We don’t know. Nor do we know if the high responders in the 6-day group would have made the same gains if they’d been in the 3-day group.
In other words, it’s possible that these subjects would have been low and high responders regardless of training frequency, and the reason for the superior gains in the 6-day group was that a higher number of low and medium responders were assigned by chance to the 3-day group.
The results from the Norwegian Frequency Project look compelling. But, there are several reasons why I don’t think you should drop everything and immediately start training each muscle group six times a week.
For one, the subjects taking part in this study weren’t overweight beginners or recreationally active college students, who are usually the guinea pigs for this type of research.
Instead, they were young powerlifters with an average age of 21. All had competed in national powerlifting competitions in the six months prior to starting the trial.

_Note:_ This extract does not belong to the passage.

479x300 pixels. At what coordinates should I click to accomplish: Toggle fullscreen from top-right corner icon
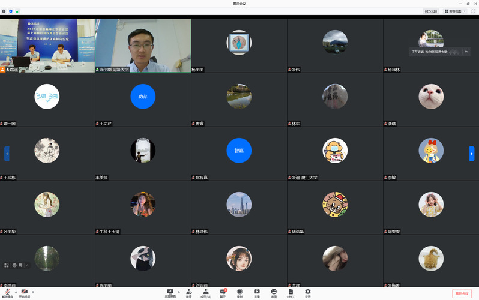pos(473,11)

This tells us they were probably first in line when the “strong and muscular” genes were being handed out. That same set of powerlifter-friendly genetic traits may also have made it more likely that they were able to thrive on a program that involved training a muscle group six days a week.
Just like the findings from studies using untrained beginners can’t be extended to elite athletes, the findings from studies of elite athletes don’t always apply to those who weren’t given the same genetic gifts.
What’s more, muscle growth was measured only in the thighs. We know from other studies that the quadriceps respond differently to an increase in training volume compared to muscles in the upper body [1, 2]. The same may well hold true for training frequency.
In addition, there was no “intermediate” training frequency. Would hitting a muscle group 4-5 days a week, for example, have worked just as well as training it six days a week?
Remember, the main goal of the Norwegian Frequency Project was to look at strength gains. The type of training that maximizes strength gains isn’t necessarily the type of training that works best for building muscle.
In the interview shown in the video below, one of the guys involved in the Norwegian Frequency Project doesn’t recommend training a muscle six days if muscle growth is the main goal.
It’s important to remember that many millions of people have successfully gained muscle using a variety of different training methods.
The results from the Norwegian Frequency Project shouldn’t be interpreted to mean that working each muscle group six times a week is now the official “best way” for everyone to train.
What they do suggest is that the range of effective training frequencies, particularly for those with several years of training behind them, may be a lot wider than previously thought.